15 декабря утром матушка предложила мне идти с нею к М. И. Галяминой, жившей у сына, в здании Главного штаба. Первый предмет, нас поразивший, встретили на том месте, где Большая Миллионная входит в Дворцовую площадь: тут стояли орудия и около догорающих костров грелись канониры; подвигаясь по площади, видели мы изрытый снег, изредка места, покрытые свежим снегом, далее отряды войск; спрашиваем у прохожих, что это значит — нам никто не отвечает. Перед зданием Главного штаба стоял строй, кажется, Измайловского полка; перед ним верхом Николай Павлович, бледный как полотно. На вопрос сторожу, стоявшему у дверей подъезда, что это все значит, он отвечал лаконически: «Присягают!» — и более ничего.
Так вошли мы к Галямину; в передней стоял солдат и офицер; пока мы снимали шубы, вышел Галямин и отдал офицеру шпагу, а нам сказал второпях: «Не говорите маменьке». Только от старушки Галяминой узнали мы, что было. Она рассказывала с трепетом за обожаемого сына, что он получил ночью повестку явиться во дворец для принесения присяги государю Николаю, что сын не поехал, отзываясь, что в толпе ничего не значит один полковник, — но когда начался бунт, то заперли ворота, и, вероятно, станут считать, кого во дворце нет. Так это и было. Галямина недосчитывались, и потому он был арестован.
Между тем через Ростовцева знали уже накануне имена некоторых заговорщиков, в числе которых был и полковник Генерального штаба Искрицкий. Его арестовали, лакеев взяли к допросу, и один из них показал, что в минуту ареста или несколько ранее барин посылал его с запиской к Галямину. Галямин показал, что записку сжег; о содержании записки его показания не сошлись с показанием Искрицкого, и дело приняло оборот серьезный. Следственная комиссия не изобличила Галямина, но на нем осталось подозрение, и он был переведен в Нейшлотский полк, стоявший на Аланде.
Когда прошли первые впечатления, о Галямине стали намекать государю его доброжелатели, но он и слышать не хотел о нем. Через многие годы граф Нессельроде поручил Галямину разграничение Финляндии с Норвегией, — и по окончании им (очень дурном) этого поручения снова просили о прощении его; однако все эти просьбы окончились бриллиантовым перстнем; между тем Галямин, отличный офицер, замечательный пейзажист, стал пить от скуки.
Прошли еще годы. Раз государь жаловался на недостаток в русских патриотизма; повсюду видел он выставки заграничных пейзажей, а русского — ни одного! Князь Волконский заметил, что это происходило не от недостатка патриотизма, а от недостатка поощрения. Тотчас отправили к Галямину курьера за его знаменитым акварельным альбомом.

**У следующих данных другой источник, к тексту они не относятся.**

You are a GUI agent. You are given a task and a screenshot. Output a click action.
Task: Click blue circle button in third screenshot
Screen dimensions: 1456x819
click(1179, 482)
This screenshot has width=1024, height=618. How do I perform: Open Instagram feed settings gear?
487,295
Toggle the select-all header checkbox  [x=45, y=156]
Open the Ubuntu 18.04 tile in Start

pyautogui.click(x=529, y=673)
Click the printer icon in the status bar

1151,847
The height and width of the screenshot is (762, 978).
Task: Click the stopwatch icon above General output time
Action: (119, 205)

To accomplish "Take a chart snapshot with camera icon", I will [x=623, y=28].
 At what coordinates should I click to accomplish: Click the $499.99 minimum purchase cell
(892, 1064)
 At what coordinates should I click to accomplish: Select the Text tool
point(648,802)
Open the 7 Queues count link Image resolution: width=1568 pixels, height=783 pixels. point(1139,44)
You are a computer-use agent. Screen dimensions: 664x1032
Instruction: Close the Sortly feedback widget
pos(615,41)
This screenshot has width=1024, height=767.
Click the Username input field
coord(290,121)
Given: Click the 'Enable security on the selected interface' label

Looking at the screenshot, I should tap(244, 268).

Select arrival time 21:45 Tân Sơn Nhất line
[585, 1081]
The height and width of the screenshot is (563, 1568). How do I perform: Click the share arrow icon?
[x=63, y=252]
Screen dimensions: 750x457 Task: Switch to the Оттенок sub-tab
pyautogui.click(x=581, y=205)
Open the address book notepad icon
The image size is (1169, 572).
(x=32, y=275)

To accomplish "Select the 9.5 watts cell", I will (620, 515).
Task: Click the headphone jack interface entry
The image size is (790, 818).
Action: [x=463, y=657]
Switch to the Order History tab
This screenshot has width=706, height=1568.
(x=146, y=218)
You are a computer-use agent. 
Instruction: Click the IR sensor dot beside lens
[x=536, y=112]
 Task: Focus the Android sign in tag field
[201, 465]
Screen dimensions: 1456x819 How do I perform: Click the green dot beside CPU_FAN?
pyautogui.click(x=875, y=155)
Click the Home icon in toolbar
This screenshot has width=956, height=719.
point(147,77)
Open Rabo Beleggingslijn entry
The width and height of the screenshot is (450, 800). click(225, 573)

Князь Волконский представил альбом государю, который был от него в восхищении. «Кто это рисовал?» — «Галямин». Но все-таки государь не согласился перевести его в Генеральный штаб. Из альбома государь выбрал некоторые пейзажи и заказал для императрицы фарфор с их изображениями, а Галямина назначили директором фарфорового завода. Странная судьба: сторож, квартальный, математик, геодез, придворный кавалер и — начальник фарфорового завода. Точно видоизменения насекомого: жук, червяк, стрекоза, бабочка, куколка!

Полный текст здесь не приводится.